ENTERTAINMENT TONIGHT: Even TV’s supposedly hard-nosed news shows are getting happier as the networks desperately try to win back viewers.

Item: CBS’ “48 Hours,” anchored by Dan Rather, has an hour on Wednesday titled “Survival of the Funniest,” which “goes behind the scenes of stand-up comedy.” Surely a subject that’s been on everybody’s lips. No less than five CBS correspondents were assigned to this project.

Item: CBS is also planning a two-hour, prime-time, fall outing of “60 Minutes” that offers excerpts from its segments on famous entertainers, including Elizabeth Taylor, Jackie Gleason, Judy Garland and Paul Simon.

THE BABE: NBC’s long-awaited drama, “Babe Ruth,” with Stephen Lang as the great slugger, airs Oct. 6, as the baseball season moves into its climactic phase.
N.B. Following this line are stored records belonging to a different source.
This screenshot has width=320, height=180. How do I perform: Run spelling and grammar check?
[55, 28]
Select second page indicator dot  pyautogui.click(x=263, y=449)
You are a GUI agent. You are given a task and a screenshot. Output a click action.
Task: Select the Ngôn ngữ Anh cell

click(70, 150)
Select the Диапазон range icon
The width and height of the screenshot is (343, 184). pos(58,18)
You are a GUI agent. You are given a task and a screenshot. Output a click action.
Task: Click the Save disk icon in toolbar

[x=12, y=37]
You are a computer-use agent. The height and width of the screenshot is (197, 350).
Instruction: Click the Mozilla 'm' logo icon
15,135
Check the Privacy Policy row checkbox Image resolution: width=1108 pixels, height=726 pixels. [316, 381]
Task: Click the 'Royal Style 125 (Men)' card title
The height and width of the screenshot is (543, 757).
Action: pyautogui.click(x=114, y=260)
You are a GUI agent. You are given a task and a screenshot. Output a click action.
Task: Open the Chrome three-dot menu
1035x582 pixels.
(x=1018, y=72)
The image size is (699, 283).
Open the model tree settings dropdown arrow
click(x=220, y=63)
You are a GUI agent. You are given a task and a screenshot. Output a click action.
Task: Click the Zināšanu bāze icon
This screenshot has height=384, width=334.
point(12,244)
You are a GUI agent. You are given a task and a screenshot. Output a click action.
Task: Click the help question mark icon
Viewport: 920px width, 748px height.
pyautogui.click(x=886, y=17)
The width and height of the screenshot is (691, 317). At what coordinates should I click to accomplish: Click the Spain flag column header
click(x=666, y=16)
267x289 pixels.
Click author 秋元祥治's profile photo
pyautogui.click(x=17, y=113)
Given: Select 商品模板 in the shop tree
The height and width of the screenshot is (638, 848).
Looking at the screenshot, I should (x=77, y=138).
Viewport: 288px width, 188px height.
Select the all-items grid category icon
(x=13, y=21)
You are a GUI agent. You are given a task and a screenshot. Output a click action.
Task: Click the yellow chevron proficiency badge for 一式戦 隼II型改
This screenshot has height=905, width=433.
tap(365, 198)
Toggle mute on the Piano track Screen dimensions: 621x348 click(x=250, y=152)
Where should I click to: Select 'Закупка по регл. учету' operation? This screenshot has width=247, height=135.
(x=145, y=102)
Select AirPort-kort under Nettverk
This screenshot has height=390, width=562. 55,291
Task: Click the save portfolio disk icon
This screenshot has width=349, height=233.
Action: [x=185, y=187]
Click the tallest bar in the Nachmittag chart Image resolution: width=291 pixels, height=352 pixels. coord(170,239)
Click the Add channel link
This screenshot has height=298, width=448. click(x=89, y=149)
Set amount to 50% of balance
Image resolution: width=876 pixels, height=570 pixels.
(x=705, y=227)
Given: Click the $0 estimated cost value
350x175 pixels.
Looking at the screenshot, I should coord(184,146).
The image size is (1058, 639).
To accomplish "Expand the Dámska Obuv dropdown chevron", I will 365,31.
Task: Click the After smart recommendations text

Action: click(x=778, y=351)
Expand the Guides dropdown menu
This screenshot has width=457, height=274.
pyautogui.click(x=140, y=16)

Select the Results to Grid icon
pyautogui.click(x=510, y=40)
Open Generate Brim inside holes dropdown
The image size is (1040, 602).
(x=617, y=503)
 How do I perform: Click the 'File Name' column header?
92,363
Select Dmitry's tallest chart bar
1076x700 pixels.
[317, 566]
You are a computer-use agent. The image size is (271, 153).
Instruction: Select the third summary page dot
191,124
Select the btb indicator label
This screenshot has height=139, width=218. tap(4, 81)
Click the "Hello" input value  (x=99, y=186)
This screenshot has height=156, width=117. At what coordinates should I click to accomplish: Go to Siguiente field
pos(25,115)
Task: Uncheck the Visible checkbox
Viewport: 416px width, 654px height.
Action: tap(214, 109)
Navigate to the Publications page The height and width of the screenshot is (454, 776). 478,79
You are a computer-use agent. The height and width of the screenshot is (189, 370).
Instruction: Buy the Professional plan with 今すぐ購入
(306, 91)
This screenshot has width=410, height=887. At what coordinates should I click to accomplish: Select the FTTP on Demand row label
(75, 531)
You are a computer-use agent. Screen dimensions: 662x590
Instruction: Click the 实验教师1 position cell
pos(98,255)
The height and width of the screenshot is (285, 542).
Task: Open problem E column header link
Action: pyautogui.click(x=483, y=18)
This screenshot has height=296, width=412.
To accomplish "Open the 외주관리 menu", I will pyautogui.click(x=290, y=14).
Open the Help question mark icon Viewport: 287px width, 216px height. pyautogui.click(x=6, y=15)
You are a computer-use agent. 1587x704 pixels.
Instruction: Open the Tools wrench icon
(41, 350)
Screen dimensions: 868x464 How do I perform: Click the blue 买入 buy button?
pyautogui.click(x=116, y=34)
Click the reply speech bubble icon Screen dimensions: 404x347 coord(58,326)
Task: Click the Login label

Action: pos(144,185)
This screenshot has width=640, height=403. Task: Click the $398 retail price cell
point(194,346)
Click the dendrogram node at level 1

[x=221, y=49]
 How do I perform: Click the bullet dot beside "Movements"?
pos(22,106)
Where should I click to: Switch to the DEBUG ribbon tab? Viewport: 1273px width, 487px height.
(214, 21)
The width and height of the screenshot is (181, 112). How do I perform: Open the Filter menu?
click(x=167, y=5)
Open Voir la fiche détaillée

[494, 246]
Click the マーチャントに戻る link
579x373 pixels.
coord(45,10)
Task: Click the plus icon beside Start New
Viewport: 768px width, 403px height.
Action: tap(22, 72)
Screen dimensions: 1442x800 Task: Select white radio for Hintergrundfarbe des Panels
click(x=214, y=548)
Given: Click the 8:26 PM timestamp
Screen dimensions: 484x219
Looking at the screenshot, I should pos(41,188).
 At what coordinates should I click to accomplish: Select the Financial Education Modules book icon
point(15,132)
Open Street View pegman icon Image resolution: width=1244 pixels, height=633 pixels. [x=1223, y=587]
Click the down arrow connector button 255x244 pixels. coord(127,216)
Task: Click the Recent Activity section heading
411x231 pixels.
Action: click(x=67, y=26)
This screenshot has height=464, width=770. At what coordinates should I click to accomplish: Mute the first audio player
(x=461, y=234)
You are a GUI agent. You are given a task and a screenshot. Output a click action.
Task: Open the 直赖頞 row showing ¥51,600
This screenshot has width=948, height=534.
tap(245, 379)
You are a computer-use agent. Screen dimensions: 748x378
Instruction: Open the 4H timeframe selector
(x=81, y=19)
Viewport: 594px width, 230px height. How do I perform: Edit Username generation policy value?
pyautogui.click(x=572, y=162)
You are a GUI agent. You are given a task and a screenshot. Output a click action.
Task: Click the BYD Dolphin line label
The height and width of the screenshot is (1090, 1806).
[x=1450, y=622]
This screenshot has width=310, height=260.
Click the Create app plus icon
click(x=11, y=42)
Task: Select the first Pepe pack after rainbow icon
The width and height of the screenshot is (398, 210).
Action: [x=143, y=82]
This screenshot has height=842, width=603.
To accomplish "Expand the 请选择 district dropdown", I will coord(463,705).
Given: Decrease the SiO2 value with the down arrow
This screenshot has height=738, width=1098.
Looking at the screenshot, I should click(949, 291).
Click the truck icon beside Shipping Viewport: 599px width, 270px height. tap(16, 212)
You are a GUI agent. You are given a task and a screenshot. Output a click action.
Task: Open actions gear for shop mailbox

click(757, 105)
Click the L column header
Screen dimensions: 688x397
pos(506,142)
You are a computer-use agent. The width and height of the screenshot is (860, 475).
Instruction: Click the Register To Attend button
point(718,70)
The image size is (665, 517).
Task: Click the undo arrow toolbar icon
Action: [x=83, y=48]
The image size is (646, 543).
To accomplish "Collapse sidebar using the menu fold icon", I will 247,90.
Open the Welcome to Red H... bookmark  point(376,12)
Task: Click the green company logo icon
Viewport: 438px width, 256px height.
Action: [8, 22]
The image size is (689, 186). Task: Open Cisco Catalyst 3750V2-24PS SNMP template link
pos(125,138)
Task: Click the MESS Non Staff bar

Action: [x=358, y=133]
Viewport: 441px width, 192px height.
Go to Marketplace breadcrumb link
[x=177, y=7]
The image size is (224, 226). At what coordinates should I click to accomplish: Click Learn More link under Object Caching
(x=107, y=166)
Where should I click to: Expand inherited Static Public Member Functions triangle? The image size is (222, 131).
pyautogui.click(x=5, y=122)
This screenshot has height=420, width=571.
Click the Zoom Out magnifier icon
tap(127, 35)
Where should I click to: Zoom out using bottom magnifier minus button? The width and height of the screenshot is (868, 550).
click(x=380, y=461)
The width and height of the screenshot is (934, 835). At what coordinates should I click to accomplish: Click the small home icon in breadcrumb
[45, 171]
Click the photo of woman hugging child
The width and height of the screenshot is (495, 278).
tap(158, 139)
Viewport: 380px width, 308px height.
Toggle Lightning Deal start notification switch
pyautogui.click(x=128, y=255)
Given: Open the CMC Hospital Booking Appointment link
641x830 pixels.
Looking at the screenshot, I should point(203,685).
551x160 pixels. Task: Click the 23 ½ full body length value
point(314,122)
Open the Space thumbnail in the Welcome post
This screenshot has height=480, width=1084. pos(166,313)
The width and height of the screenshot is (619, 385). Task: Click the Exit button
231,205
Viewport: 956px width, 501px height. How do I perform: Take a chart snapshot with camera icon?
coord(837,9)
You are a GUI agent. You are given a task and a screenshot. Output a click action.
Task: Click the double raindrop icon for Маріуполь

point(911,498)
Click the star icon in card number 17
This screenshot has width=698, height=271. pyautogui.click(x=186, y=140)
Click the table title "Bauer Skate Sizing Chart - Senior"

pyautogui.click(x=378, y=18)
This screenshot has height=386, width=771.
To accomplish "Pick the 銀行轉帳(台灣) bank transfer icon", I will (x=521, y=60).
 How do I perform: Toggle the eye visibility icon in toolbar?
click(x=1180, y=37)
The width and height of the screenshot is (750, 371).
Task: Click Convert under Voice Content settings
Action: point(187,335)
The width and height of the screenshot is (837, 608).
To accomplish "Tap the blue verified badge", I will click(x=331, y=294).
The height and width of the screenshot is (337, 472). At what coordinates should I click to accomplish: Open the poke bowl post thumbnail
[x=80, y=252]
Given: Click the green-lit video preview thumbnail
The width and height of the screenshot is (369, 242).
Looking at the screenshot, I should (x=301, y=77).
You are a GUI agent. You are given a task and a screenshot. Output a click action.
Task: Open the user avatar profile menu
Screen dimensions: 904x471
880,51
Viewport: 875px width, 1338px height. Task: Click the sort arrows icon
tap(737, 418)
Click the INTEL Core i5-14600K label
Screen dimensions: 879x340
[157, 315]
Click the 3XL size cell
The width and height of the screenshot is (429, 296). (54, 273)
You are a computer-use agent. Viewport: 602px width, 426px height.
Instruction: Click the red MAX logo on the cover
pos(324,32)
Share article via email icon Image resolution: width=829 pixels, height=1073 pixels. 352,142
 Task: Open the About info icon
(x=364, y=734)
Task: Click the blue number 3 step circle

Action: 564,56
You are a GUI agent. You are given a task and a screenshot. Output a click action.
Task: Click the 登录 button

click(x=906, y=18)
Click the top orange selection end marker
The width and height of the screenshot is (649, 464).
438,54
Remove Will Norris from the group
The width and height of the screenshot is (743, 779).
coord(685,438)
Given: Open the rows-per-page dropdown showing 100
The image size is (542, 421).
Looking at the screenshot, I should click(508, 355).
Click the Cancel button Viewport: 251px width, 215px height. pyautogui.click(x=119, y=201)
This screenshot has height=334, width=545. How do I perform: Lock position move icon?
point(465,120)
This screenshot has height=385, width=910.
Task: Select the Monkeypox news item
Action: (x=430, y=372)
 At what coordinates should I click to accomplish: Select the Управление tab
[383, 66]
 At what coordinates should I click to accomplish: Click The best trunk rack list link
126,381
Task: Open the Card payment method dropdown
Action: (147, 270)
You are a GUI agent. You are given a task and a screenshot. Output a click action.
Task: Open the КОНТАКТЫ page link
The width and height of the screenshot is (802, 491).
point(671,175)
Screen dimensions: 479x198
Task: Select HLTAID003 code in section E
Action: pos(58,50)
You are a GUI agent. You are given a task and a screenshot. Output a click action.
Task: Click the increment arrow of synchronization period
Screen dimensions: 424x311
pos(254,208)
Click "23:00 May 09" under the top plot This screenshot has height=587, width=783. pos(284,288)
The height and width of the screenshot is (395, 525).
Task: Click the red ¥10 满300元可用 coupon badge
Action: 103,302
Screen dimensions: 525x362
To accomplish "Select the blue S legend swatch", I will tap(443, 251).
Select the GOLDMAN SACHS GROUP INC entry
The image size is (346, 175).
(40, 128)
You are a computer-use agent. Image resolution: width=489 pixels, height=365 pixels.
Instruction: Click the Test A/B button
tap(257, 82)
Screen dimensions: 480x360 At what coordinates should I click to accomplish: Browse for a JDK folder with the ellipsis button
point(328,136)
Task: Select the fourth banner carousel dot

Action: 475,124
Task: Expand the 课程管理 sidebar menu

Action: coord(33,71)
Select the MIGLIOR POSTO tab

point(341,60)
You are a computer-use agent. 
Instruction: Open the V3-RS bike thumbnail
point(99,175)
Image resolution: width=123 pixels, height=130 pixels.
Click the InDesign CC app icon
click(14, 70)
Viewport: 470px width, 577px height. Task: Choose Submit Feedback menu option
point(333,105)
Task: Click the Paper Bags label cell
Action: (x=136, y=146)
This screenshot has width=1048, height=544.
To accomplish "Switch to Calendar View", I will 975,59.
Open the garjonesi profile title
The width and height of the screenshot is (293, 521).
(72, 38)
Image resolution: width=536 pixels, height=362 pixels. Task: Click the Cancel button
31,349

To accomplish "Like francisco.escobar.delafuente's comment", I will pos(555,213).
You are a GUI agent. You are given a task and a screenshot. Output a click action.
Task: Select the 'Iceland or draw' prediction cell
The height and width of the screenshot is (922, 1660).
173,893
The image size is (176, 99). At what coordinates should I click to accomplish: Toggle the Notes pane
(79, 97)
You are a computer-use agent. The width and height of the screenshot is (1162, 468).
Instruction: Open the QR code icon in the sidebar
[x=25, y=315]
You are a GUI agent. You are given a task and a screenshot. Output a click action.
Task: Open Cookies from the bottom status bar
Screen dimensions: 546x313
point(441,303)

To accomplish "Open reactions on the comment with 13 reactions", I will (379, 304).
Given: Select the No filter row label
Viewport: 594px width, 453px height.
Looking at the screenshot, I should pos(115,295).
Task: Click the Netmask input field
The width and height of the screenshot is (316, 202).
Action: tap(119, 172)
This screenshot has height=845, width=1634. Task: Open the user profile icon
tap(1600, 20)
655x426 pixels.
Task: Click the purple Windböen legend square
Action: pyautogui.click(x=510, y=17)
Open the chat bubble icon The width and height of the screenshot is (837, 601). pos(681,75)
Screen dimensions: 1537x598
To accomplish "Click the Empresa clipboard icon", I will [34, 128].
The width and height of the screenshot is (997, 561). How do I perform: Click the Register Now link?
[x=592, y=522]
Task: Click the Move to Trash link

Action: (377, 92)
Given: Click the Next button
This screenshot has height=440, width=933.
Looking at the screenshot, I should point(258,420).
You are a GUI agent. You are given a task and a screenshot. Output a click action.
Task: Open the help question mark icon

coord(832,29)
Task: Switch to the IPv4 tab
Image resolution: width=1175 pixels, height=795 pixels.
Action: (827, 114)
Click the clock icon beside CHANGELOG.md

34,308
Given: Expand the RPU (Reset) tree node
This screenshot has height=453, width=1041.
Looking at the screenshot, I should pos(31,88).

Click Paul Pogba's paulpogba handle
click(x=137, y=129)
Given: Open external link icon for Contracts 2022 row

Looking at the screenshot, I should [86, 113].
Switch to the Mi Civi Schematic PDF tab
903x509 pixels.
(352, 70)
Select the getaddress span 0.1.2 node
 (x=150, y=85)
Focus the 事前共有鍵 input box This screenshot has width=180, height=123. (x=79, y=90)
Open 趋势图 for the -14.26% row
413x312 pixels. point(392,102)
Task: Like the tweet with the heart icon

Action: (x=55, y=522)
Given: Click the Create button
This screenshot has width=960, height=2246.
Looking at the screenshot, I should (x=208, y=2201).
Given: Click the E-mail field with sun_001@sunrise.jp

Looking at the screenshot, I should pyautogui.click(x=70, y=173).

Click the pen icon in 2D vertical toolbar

And the network recalls some incredible statistics about Ruth’s 1927 New York Yankees in raising the old question of whether it was the best baseball team that ever was:

The team batting average for the season was .307. Ruth hit .356, Lou Gehrig .373, Bob Meusel .337, Earle Combs .356 and Tony Lazzeri .309. Ruth had a slugging average of .772. And the team’s slugging average was .489.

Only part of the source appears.